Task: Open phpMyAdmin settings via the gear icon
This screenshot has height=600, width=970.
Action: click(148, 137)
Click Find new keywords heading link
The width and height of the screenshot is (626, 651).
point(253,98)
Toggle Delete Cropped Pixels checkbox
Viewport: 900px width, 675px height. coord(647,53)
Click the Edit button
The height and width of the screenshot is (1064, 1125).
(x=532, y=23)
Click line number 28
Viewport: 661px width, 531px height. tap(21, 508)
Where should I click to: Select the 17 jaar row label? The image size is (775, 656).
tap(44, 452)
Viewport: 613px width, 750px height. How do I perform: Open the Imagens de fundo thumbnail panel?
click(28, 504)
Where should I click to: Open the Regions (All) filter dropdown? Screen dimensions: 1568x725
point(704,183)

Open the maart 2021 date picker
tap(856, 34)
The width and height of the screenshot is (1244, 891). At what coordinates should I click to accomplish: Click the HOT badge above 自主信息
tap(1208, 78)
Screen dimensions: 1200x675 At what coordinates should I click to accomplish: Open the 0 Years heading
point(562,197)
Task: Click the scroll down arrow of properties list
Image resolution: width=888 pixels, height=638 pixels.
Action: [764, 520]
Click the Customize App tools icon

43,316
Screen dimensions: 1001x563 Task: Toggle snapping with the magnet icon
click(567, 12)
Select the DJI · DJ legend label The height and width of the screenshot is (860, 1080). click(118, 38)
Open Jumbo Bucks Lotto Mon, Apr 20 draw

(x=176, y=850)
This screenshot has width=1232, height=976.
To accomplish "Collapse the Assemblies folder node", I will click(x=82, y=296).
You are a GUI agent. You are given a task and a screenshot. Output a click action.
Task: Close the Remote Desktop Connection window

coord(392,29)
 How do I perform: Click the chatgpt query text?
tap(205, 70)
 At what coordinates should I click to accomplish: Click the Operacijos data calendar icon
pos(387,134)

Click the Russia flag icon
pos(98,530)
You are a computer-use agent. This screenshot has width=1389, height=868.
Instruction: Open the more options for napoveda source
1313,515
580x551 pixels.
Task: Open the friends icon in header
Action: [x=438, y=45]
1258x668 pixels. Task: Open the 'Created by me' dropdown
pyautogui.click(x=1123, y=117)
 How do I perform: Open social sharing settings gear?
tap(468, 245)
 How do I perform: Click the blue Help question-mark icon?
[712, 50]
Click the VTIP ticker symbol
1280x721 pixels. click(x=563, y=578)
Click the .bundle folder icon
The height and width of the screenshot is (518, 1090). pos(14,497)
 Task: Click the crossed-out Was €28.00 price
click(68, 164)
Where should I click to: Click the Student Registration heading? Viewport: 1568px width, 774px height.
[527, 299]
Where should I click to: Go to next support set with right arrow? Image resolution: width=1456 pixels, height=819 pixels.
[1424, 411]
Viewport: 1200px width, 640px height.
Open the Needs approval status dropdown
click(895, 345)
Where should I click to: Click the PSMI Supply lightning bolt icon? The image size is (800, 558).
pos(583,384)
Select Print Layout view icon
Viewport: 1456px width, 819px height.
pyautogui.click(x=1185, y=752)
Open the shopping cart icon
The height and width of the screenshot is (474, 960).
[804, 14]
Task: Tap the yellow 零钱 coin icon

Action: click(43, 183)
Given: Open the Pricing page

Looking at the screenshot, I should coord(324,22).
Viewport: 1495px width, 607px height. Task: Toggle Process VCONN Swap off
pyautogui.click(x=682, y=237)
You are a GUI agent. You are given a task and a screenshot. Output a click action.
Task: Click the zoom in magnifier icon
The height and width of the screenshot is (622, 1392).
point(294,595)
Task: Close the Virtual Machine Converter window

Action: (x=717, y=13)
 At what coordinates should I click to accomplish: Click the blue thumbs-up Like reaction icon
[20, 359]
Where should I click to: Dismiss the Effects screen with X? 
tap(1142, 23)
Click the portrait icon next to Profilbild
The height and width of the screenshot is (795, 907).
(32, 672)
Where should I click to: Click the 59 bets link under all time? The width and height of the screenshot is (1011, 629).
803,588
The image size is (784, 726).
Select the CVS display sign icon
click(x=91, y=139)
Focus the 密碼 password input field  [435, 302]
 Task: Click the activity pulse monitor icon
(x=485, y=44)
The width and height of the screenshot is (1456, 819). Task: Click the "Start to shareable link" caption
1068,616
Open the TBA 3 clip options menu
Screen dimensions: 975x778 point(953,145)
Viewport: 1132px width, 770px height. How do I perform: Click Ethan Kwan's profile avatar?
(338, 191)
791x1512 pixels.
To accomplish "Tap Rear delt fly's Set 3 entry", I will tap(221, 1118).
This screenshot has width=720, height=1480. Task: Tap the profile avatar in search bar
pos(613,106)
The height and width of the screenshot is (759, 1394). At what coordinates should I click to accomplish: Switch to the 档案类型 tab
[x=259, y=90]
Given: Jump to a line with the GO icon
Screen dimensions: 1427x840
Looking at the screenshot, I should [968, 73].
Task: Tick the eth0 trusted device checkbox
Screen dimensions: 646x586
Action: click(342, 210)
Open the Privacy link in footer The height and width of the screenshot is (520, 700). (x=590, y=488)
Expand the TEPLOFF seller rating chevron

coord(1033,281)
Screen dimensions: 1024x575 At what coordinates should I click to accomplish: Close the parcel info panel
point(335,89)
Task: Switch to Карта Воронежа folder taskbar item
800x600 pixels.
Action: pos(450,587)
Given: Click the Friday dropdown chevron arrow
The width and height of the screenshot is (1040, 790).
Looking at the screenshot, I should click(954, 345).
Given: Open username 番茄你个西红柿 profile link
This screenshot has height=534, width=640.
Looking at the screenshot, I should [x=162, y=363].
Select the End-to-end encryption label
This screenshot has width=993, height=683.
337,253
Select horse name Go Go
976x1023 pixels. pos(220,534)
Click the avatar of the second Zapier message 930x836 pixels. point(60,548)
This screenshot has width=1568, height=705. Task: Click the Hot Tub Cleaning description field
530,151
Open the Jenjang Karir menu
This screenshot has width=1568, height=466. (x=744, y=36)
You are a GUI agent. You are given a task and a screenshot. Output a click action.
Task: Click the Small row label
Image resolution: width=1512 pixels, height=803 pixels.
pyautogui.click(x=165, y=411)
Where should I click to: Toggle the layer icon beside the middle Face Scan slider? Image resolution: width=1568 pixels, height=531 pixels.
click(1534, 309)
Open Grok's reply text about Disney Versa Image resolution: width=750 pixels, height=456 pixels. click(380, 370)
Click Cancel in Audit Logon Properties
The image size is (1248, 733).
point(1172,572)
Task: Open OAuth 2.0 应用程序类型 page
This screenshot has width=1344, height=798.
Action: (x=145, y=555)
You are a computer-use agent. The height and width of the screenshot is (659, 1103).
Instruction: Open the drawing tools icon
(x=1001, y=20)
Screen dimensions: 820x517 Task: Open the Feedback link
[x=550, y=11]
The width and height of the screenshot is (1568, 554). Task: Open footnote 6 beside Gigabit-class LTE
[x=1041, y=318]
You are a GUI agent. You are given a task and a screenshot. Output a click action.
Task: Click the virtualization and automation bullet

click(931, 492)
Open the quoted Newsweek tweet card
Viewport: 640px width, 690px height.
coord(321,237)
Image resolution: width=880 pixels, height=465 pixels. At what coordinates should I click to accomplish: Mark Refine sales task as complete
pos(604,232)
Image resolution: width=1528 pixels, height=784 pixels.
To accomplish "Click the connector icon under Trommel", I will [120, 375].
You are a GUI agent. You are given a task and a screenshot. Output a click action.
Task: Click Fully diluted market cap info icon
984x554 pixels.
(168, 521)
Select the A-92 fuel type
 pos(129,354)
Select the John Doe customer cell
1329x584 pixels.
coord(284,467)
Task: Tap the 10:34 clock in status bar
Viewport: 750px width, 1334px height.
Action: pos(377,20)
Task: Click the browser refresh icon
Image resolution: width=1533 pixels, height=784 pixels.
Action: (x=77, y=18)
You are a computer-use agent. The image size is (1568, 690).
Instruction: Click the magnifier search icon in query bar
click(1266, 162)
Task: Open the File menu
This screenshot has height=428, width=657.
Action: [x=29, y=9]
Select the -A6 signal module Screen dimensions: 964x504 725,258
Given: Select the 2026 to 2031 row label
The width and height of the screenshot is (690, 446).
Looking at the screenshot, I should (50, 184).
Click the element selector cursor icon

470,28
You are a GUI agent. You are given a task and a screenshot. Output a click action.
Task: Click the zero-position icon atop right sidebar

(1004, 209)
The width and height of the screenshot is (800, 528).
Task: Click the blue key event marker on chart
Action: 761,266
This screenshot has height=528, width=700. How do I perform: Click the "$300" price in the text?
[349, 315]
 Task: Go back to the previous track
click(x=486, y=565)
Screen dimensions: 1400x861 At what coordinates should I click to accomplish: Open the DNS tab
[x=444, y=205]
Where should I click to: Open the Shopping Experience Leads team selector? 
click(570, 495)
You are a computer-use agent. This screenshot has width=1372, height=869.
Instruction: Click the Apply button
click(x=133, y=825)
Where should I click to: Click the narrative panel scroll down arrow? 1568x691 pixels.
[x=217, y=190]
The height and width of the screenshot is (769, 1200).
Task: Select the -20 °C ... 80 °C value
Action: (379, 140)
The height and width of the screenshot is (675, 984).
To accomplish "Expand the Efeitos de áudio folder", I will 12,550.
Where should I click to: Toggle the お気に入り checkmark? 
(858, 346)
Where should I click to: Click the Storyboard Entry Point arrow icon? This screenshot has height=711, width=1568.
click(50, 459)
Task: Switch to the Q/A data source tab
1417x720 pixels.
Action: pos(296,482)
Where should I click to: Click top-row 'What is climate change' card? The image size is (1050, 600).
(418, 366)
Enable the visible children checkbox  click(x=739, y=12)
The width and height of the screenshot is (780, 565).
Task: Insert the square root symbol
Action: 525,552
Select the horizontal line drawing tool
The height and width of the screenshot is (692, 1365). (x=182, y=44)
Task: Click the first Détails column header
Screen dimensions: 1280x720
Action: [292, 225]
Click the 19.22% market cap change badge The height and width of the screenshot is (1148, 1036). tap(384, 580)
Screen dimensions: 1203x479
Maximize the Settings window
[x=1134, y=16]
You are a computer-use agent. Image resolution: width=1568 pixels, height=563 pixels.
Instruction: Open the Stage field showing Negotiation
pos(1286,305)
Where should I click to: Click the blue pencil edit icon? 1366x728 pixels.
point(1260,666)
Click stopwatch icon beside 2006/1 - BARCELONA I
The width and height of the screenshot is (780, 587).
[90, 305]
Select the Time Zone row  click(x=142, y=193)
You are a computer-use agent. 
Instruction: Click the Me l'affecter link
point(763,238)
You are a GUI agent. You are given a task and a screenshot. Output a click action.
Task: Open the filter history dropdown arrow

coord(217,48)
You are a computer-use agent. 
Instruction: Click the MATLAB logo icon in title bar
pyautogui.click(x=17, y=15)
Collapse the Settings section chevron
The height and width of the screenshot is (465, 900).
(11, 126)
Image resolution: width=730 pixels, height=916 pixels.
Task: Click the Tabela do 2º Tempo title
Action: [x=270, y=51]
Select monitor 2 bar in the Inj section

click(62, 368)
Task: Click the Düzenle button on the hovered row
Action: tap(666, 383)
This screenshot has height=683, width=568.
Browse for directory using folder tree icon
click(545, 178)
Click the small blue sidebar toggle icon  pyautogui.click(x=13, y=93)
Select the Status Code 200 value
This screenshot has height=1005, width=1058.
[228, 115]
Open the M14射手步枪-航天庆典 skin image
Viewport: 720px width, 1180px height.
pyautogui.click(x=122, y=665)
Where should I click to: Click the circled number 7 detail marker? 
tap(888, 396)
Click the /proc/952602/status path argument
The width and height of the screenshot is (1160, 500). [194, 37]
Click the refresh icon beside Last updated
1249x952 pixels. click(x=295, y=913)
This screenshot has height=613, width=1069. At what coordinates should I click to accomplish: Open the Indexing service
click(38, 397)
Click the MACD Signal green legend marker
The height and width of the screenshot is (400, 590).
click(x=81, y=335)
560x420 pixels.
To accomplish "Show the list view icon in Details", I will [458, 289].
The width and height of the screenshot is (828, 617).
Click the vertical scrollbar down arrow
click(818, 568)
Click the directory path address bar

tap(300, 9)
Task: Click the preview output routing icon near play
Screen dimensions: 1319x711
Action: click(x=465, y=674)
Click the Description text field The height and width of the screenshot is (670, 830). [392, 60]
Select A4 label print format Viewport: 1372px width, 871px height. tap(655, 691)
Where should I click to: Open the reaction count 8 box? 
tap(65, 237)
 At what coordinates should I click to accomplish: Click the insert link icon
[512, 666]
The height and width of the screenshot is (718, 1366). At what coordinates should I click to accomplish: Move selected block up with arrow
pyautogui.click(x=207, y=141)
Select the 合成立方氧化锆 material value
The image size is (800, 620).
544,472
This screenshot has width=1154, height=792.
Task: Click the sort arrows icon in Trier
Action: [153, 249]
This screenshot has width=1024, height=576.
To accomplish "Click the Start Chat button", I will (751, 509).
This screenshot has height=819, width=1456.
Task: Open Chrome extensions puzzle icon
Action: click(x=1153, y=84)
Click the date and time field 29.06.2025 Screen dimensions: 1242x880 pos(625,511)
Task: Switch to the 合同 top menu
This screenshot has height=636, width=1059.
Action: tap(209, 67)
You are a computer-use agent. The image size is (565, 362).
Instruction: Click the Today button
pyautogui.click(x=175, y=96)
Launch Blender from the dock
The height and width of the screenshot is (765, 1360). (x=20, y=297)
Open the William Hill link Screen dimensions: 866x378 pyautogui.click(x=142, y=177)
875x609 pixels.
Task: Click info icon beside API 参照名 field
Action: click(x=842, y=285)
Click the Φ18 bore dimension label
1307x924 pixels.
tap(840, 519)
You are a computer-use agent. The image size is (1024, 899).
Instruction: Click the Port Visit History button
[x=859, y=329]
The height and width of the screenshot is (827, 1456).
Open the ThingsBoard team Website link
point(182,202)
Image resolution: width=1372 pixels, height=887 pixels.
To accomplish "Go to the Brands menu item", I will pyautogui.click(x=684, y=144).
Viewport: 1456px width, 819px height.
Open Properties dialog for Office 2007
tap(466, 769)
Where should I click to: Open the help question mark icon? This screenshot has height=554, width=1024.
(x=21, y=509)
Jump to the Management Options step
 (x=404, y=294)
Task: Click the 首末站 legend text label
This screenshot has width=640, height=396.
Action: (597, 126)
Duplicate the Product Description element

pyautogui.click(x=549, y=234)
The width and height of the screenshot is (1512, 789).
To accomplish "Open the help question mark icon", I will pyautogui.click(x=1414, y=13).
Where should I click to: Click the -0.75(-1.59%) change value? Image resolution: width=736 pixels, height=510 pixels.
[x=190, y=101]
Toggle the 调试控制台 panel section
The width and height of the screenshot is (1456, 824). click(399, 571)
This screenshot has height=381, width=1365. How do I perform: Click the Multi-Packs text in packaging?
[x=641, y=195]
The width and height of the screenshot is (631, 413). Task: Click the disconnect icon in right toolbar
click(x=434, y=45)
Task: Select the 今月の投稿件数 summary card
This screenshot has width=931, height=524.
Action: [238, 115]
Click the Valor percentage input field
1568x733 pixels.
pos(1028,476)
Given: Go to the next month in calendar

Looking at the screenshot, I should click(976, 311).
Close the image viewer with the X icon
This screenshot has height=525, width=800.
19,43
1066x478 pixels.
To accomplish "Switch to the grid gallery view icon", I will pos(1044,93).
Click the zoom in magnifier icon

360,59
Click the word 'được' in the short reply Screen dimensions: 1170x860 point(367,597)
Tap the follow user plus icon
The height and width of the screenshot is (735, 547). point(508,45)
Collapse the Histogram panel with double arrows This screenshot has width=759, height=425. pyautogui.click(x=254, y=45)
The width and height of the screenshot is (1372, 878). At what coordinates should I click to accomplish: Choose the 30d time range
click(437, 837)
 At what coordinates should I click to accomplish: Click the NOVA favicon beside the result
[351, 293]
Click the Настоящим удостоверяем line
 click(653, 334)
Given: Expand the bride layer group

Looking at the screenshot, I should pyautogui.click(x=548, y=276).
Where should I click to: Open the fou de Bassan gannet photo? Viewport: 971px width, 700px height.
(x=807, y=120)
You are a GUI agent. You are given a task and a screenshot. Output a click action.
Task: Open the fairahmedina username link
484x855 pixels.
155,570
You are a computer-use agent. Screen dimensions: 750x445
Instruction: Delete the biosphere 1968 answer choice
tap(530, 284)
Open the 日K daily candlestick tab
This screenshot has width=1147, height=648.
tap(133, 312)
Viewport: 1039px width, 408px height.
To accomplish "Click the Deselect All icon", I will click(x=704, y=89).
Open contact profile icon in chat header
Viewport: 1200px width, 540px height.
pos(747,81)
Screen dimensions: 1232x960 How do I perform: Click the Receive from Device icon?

> [What the task requires] Update the material from the line containing "1066x478 pixels." through the line containing "click(437, 837)" by replacing "magnifier" with "magnifying glass". Leave everything else unchanged and give only those lines.

> [Answer to the exercise]
1066x478 pixels.
To accomplish "Switch to the grid gallery view icon", I will pos(1044,93).
Click the zoom in magnifying glass icon

360,59
Click the word 'được' in the short reply Screen dimensions: 1170x860 point(367,597)
Tap the follow user plus icon
The height and width of the screenshot is (735, 547). point(508,45)
Collapse the Histogram panel with double arrows This screenshot has width=759, height=425. pyautogui.click(x=254, y=45)
The width and height of the screenshot is (1372, 878). At what coordinates should I click to accomplish: Choose the 30d time range
click(437, 837)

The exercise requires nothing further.